(Dataset records)

▼

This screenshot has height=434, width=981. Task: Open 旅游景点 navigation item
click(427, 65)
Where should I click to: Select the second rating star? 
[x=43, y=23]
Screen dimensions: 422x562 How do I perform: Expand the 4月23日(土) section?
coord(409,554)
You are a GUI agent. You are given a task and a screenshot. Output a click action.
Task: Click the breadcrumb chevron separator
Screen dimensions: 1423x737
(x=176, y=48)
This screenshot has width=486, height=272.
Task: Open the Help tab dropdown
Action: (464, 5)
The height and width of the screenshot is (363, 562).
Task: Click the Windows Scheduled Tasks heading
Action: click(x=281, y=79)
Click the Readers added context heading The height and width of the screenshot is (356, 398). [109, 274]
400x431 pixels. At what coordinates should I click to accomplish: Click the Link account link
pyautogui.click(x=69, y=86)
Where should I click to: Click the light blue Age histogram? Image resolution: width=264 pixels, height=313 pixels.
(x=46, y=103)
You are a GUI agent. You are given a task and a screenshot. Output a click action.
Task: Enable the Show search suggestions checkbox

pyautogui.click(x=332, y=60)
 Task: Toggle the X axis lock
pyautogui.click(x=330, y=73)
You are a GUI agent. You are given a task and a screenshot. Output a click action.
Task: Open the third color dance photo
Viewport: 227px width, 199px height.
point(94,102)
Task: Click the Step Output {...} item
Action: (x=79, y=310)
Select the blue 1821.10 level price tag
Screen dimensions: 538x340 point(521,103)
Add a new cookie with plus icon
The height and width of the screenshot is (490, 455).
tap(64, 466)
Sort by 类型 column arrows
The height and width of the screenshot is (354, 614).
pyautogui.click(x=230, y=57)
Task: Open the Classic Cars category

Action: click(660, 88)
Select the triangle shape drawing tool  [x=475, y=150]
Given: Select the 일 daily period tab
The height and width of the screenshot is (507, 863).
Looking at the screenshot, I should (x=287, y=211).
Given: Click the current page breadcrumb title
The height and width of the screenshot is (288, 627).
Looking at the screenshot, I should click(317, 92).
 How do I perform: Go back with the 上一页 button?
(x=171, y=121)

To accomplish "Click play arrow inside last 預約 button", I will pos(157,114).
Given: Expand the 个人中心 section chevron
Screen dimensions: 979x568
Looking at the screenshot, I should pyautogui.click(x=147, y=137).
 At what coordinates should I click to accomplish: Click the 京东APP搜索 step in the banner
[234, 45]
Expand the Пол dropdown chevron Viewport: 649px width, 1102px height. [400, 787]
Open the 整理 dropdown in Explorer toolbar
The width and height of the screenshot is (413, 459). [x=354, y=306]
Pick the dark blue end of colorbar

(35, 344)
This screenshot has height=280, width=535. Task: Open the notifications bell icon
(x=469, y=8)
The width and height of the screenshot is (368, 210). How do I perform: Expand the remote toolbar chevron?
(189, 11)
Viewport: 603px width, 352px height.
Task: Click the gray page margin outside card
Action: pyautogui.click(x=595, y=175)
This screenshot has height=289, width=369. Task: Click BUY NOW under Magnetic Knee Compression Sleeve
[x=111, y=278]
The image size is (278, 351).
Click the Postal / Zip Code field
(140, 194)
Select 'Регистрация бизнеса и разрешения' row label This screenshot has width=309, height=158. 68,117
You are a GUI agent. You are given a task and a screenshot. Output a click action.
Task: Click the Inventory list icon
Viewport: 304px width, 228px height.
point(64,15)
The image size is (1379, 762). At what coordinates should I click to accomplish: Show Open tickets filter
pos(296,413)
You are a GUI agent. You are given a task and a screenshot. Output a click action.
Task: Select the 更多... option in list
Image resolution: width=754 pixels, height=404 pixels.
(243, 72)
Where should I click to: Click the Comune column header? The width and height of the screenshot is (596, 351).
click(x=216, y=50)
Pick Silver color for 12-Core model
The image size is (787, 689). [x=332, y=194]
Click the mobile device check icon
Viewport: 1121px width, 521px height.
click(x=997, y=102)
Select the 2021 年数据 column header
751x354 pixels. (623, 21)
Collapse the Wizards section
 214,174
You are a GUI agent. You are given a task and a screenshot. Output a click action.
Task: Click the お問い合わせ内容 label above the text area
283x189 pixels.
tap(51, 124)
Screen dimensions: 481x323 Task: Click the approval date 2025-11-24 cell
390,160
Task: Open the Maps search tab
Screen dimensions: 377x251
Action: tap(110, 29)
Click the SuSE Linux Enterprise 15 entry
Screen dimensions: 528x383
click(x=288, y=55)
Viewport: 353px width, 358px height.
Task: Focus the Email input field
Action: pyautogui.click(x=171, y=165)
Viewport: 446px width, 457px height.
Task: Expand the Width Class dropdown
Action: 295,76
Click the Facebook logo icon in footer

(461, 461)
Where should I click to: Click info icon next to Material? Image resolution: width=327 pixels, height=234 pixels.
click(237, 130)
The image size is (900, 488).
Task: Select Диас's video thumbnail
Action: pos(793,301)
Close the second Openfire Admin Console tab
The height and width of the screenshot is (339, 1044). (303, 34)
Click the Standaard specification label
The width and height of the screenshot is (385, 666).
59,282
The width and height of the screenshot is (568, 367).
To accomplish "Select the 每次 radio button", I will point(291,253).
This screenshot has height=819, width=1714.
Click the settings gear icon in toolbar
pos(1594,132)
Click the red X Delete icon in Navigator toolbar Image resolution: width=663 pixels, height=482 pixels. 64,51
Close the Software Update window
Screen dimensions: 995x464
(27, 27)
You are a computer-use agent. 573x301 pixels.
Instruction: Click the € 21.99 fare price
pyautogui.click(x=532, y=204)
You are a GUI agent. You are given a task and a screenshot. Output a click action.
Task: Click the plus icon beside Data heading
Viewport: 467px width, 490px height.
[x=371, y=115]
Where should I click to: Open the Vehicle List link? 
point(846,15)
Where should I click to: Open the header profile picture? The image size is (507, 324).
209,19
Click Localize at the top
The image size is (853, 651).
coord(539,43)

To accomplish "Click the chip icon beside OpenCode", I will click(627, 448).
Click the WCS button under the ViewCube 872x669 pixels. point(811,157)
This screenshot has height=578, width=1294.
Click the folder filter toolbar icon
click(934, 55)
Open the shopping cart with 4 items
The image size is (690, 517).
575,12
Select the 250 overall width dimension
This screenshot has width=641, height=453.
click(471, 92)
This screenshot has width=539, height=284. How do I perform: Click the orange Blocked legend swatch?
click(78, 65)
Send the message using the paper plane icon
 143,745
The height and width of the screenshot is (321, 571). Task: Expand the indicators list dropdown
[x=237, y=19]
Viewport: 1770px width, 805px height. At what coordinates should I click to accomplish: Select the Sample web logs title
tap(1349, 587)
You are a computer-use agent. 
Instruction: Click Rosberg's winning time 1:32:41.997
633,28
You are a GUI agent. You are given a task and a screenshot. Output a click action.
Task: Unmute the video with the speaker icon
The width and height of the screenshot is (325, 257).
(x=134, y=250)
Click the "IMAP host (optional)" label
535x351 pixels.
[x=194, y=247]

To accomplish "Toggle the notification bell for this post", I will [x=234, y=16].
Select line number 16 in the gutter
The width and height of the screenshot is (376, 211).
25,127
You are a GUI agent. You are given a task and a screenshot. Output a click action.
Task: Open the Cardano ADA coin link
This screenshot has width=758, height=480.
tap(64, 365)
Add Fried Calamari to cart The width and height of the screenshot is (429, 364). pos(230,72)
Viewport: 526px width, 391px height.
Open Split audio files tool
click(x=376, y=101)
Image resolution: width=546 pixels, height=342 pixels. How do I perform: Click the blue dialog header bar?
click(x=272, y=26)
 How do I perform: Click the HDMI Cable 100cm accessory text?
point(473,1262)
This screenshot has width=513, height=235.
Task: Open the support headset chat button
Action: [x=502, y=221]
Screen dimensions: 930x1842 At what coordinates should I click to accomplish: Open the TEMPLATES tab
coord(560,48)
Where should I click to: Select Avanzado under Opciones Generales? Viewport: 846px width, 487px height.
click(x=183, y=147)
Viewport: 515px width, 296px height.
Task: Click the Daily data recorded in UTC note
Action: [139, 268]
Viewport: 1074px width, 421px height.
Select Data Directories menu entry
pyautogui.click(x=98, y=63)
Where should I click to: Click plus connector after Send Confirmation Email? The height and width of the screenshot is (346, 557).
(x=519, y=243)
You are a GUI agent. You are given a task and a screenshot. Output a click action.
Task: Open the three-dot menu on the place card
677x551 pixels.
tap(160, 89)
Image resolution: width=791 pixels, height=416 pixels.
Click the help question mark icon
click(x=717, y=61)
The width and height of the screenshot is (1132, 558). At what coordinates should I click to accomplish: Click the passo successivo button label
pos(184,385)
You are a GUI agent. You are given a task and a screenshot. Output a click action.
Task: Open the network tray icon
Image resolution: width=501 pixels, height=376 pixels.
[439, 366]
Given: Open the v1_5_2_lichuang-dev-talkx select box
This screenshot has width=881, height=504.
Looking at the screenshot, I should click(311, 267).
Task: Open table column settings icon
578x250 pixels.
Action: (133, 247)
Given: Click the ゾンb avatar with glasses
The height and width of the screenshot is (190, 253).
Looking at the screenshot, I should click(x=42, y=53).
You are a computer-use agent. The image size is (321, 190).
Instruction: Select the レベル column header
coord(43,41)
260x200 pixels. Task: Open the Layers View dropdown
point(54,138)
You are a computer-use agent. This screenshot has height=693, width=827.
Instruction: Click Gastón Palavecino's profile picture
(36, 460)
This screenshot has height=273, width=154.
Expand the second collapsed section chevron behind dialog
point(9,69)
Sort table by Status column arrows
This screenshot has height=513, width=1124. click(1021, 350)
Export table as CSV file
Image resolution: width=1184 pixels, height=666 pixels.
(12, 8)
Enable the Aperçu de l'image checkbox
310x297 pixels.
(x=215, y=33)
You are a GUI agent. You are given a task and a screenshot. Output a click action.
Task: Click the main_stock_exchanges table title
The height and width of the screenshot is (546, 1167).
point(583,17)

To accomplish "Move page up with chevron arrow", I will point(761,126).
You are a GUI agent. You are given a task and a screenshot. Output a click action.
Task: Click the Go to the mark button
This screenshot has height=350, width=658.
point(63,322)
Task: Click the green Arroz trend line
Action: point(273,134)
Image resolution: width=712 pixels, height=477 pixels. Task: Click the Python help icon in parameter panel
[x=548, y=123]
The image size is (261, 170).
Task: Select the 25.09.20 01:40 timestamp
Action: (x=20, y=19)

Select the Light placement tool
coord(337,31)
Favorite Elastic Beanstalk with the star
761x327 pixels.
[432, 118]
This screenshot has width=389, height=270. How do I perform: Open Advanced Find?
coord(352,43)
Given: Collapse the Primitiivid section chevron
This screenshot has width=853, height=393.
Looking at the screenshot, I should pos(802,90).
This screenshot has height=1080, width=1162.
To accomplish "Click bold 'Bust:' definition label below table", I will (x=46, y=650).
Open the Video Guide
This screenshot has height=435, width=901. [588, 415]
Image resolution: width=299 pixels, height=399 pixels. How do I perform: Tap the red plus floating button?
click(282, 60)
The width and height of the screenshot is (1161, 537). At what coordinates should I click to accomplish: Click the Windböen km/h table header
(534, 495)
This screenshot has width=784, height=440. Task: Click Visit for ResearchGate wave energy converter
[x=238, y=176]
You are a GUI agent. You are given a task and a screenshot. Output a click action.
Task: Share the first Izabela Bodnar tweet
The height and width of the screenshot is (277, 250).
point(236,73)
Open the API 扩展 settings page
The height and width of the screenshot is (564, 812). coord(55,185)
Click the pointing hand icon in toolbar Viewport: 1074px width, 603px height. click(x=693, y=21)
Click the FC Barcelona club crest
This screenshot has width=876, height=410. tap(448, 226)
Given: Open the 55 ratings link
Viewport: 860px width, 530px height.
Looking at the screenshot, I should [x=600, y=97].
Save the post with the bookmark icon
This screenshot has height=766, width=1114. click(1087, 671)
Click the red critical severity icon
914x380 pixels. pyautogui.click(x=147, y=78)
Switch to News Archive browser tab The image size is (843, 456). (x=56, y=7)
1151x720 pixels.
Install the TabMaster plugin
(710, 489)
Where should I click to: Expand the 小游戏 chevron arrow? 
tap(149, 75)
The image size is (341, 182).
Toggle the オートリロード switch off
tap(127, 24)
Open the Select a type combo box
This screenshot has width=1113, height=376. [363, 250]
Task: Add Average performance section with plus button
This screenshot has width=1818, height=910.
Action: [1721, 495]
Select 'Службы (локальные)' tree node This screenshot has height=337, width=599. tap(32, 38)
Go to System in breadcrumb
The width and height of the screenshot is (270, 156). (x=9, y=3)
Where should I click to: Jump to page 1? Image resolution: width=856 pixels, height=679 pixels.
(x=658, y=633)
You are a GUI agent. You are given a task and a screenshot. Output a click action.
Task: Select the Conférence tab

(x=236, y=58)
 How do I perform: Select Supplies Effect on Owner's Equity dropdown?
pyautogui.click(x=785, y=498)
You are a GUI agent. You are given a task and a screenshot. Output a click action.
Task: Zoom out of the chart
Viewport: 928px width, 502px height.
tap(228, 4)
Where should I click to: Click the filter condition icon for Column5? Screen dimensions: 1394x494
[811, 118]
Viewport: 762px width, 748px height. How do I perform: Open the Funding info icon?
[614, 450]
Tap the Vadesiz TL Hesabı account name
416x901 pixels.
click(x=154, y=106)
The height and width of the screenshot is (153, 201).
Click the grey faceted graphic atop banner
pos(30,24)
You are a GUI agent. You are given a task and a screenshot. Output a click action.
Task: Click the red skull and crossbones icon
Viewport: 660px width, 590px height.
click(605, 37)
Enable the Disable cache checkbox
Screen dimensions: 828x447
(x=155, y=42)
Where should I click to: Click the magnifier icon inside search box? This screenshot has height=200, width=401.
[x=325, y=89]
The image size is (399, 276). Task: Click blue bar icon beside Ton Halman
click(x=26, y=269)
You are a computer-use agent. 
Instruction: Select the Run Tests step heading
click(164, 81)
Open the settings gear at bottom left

▲

Task description: Each line of the data that contains "computer" belongs in the answer.

Answer:
You are a computer-use agent. 573x301 pixels.
You are a computer-use agent. 
You are a computer-use agent. The image size is (321, 190).
You are a computer-use agent. This screenshot has height=693, width=827.
You are a computer-use agent. 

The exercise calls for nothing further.